# [EXERCISE BRIEF]
Check every line of the following material for the word "Given", then say how many have it, with no other words.

# [TASK DATA]
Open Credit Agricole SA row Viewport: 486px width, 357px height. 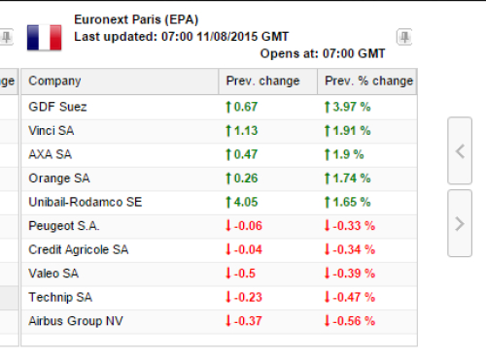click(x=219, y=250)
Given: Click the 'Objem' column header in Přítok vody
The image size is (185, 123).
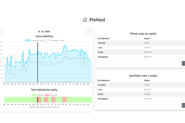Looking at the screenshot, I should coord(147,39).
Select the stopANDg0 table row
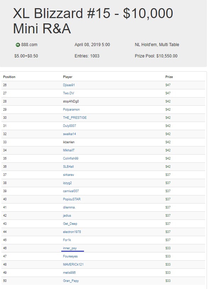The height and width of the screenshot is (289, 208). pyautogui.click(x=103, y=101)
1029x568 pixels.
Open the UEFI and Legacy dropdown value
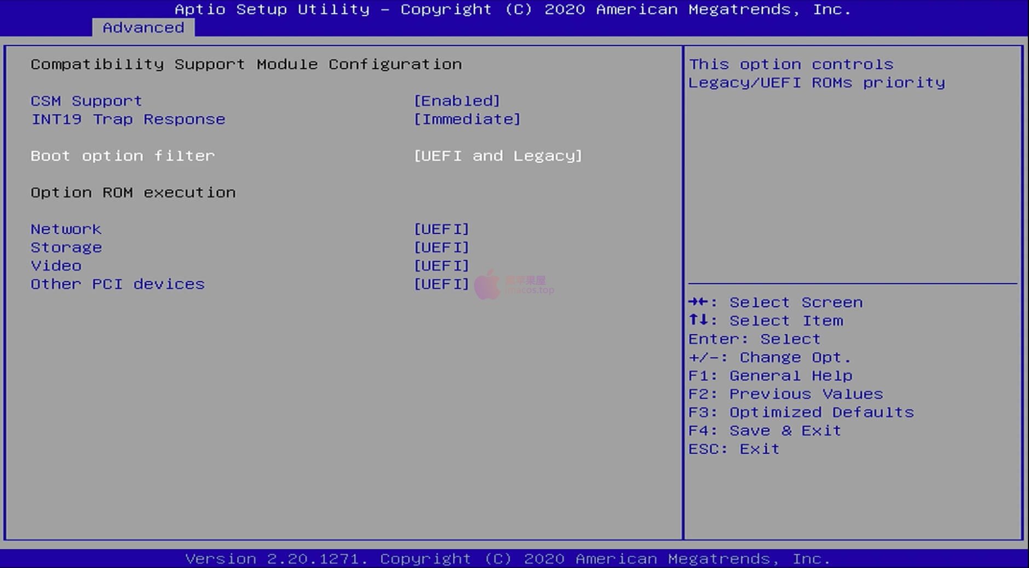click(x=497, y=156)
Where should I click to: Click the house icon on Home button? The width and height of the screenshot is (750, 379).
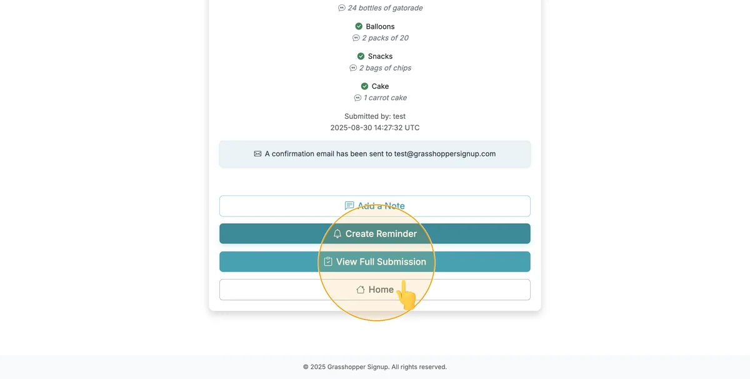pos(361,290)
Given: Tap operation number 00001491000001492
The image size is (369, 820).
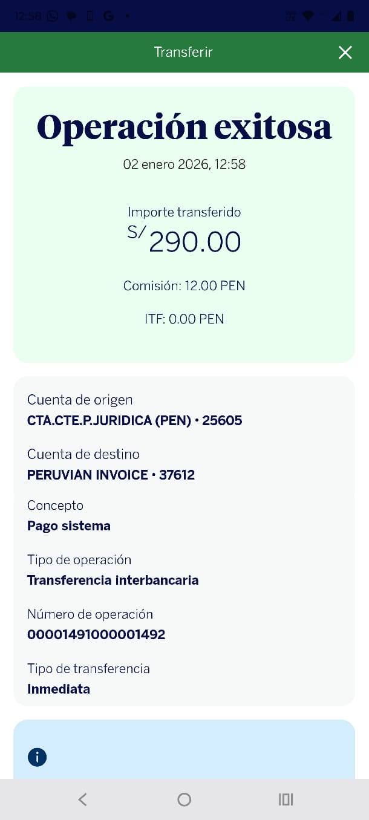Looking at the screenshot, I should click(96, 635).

# [RESPONSE TO THE TASK]
2